Evet, bu dünyâda Allahü teâlâyı görmek mümkin değildir. Dünyâ buna elverişli değildir. Fekat, ona tâbi olan büyüklere, namâz kılarken rü’yetden birşeyler nasîb olmakdadır. Namâz kılmağı emr buyurmasaydı, maksâdın, gâyenin güzel yüzünden perdeyi kim kaldırırdı? Âşıklar ma’şûku nasıl bulurdu? Namâz, üzüntülü rûhlara lezzet vericidir. Namâz, hastaların, râhat vericisidir. Rûhun gıdâsı namâzdır. Kalbin şifâsı namâzdır. (Ey Bilâl, beni ferâhlandır!) diye ezân okumasını emr eden hadîs-i şerîf, bunu göstermekde, (Namâz, kalbimin neş’esi, gözümün bebeğidir) hadîs-i şerîfi, bu arzûyu işâret etmekdedir. Zevkler, vecdler, bilgiler, ma’rifetler, makâmlar, nûrlar, renkler, kalbdeki telvinler ve temkînler, anlaşılan ve anlaşılamıyan tecellîler, sıfatlı ve sıfatsız zuhûrdan hangisi namâz dışında hâsıl olursa ve namâzın hakîkatinden birşey anlaşılamazsa, bu hâsıl olanlar, hep zılden, aksden ve sûretden meydâna gelmişdir.
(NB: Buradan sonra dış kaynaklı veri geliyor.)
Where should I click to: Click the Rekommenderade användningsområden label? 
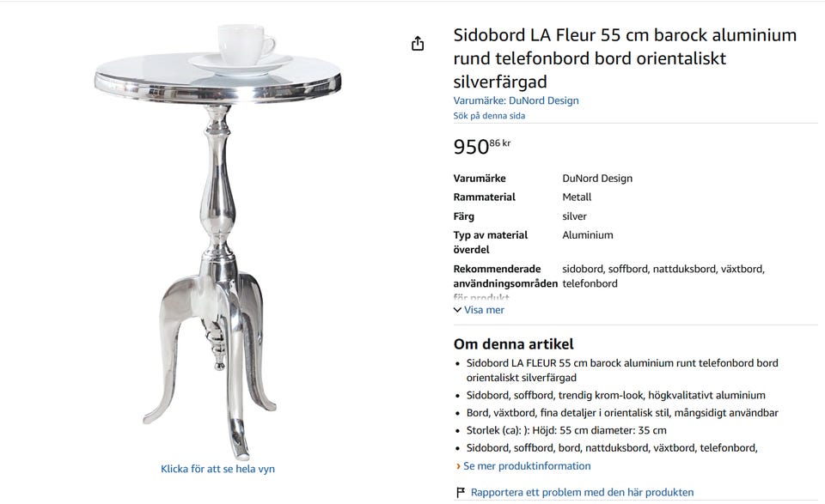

Belki de, vehm ve hayâlden başka birşey değildir. Namâzın hakîkatini anlamış olan bir kâmil, namâza durunca, sanki bu dünyâdan çıkıp âhiret hayâtına girer ve âhirete mahsûs olan ni’metlerden bir şeylere kavuşur. Araya aks, hayâl karışmaksızın, asldan haz ve pay alır. Çünki, dünyâdaki bütün kemâlât, ni’metler, zılden, sûret ve görünüşden hâsıl olmakdadır. Zıl, görünüş arada olmadan, doğruca asldan hâsıl olmak, âhirete mahsûsdur. Dünyâda asldan alabilmek için mi’râc lâzımdır. Bu mi’râc, mü’minin namâzıdır. Bu ni’met, yalnız bu ümmete mahsûsdur. Peygamberlerine tâbi’ olmak sâyesinde buna kavuşurlar. Çünki bunların Peygamberi “sallallahü aleyhi ve sellem”, Mi’râc gecesi dünyâdan çıkıp, âhirete gitdi. Cennete girdi ve rü’yet se’âdeti, ni’meti ile şereflendi. Yâ Rabbî! Sen o büyük Peygambere “sallallahü aleyhi ve sellem” bizim tarafımızdan Onun büyüklüğüne yakışan iyilikleri ihsân eyle! Bütün Peygamberlere de, “alâ nebiyyinâ ve aleyhimüssalevâtü vetteslîmât” hayrlar, iyilikler ver ki, onlar insanları seni tanımağa ve rızâna kavuşmağa çağırmış ve beğendiğin yolu göstermişlerdir.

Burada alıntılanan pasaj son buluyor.